Wed Jan 24, 2007 11:34 am

Quoting Philb (Reply 12):
Come down off your patriotic high horse and show some balance.

What does patriotism have to do with my post? Sorry, that's not called for.

Quoting Philb (Reply 12):
Sure ATC has responsibilities

Absolutely, ATC has responsibilities according to established international aeronautical rules and cross border agreements and I'm sure even domestic Brazilian laws and rules.

All I'm trying to say is that according to these rules and laws, ATC has the entire burden here. In any other situation, ATC would ask the non emitting jet to ident. That is to press the ident button on their transponder so that the controller can see their transponder signal. If this fails, or if the jet does not respond, then other traffic must be vectored to avoid the non responsive jet.

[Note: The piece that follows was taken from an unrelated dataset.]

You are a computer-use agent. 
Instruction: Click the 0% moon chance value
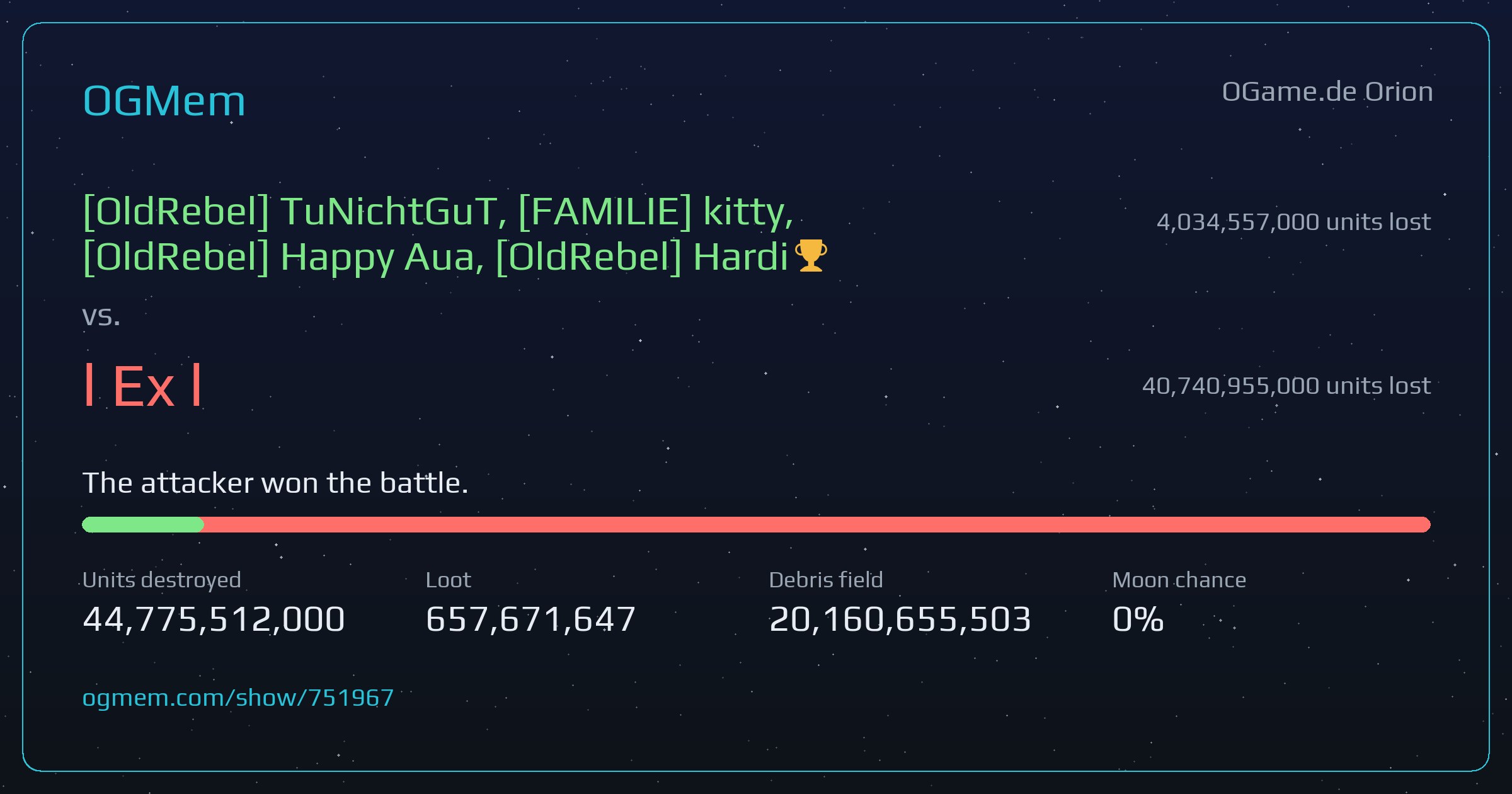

It's pretty standard procedure.

The basic fact here is that ATC was asleep at the wheel, got sloppy, was distracted, had internal miscommunication - whatever you want to call it. It's ATC that put them on the collision course. Both pilots were merely correctly flying their clearances unaware of the conflicting clearance of the other had, as they were both in different ATC sectors when they were given their clearances that put them on a collision course.

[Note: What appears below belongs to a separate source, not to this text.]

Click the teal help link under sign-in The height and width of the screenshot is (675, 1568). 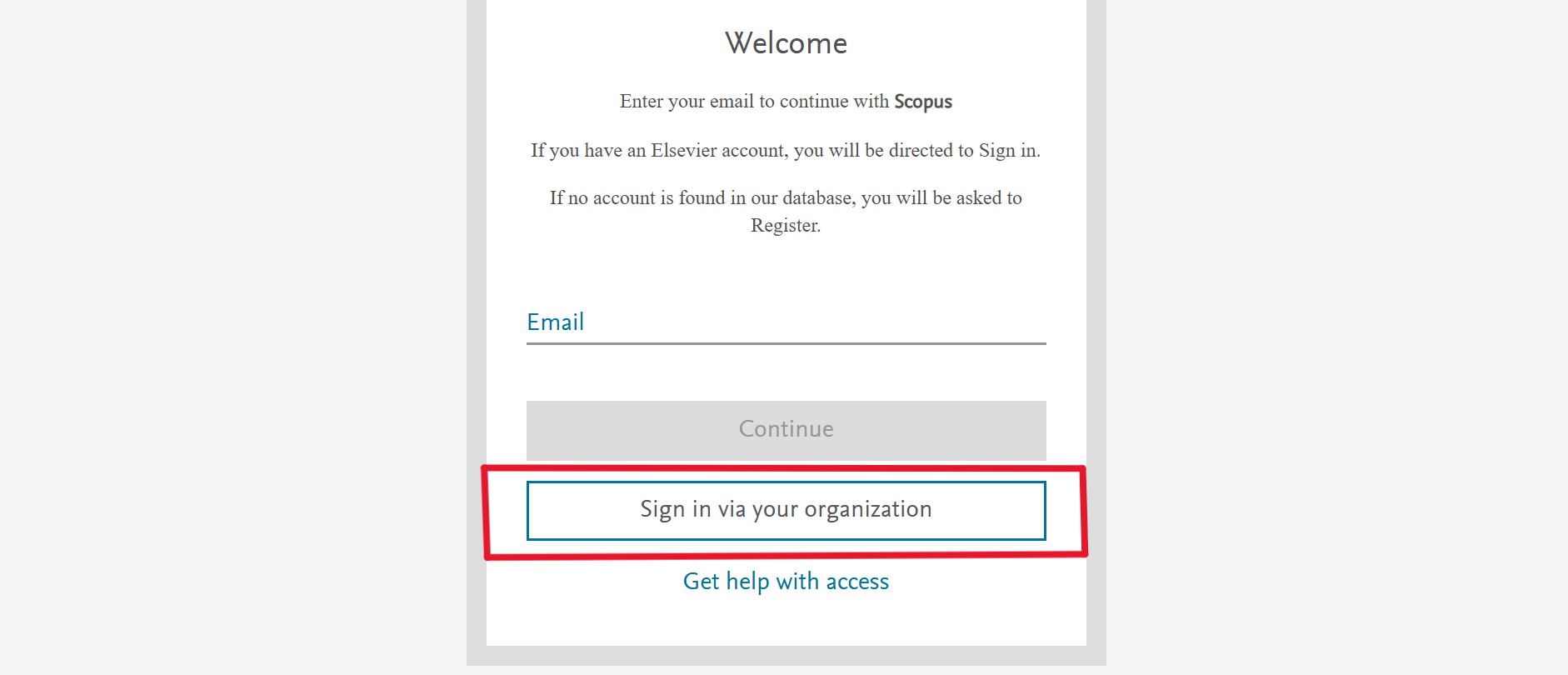(x=786, y=581)
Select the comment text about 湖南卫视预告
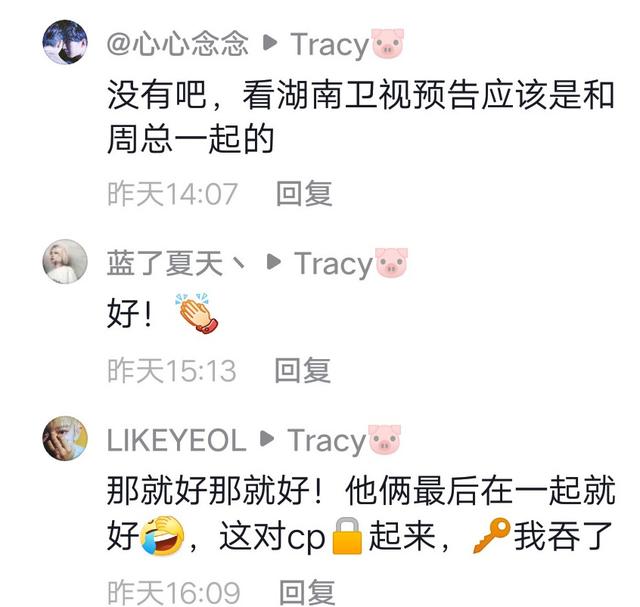This screenshot has height=607, width=640. pyautogui.click(x=361, y=117)
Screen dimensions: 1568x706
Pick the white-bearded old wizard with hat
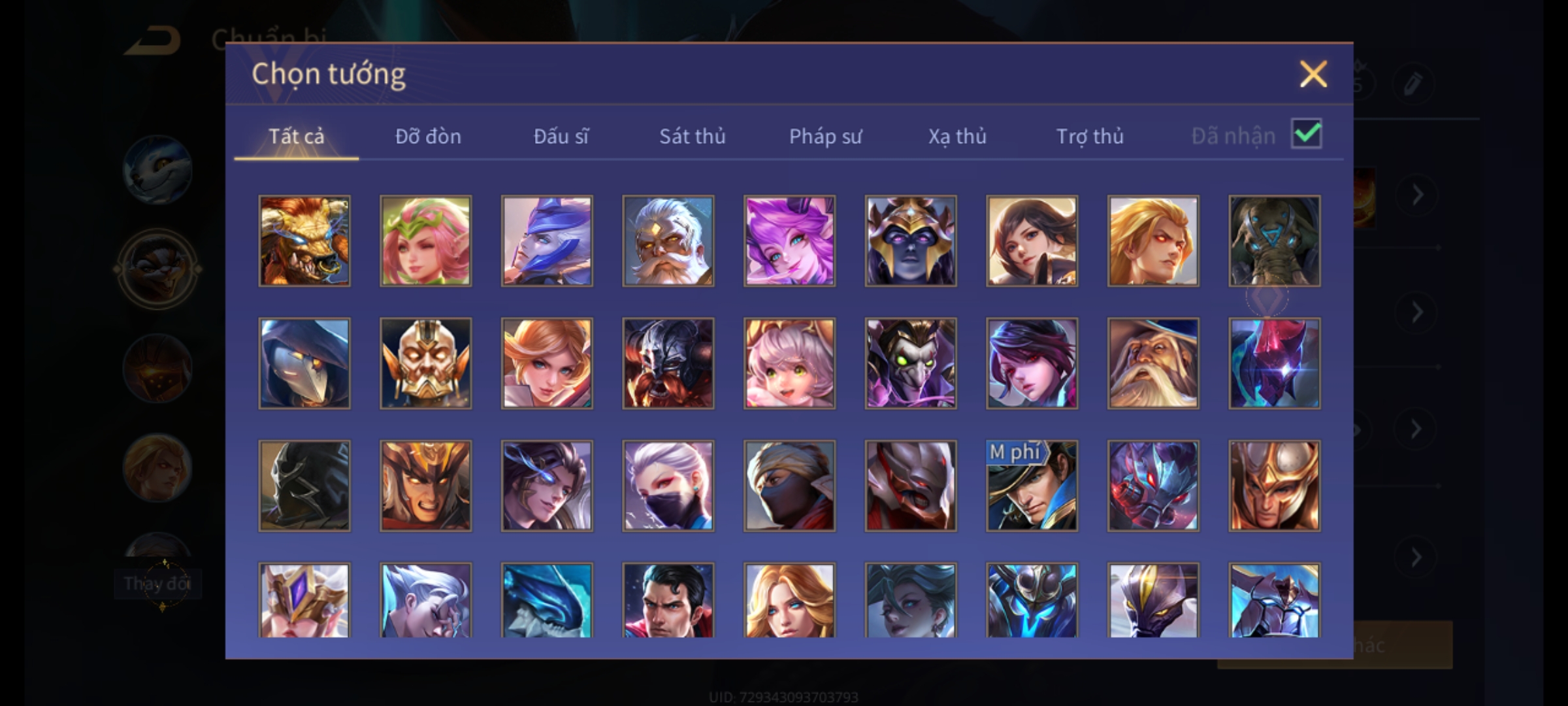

They were left on the collision course for so long that there is no excuse. This has nothing to do with a transponder being off. There was a conflict created by ATC and they did not try to correct it in time to avoid disaster. I also never heard them trying to contact the GOL flight to vector them.

TACAS probably would have averted the collision, but it being inop due to the transponder being off did not cause the collision nor put them on a collision course. ATC did that.

The fact that it took ATC so long for them to notice the conflicting clearances makes it clear as day to me they were not paying attention when they should have, not to mention the fact that the clearances should never have conflicted in the first place. The Legacy should not have been cleared to that altitude on that heading. Ditto for the fact that ATC also never noticed that the transponder was as off.

When there is an area that is known for poor radio coverage, it makes it even more important for ATC to be vigilant about a/c clearances going into those areas and sector handoffs, not less - because corrections may be impossible - as seen here.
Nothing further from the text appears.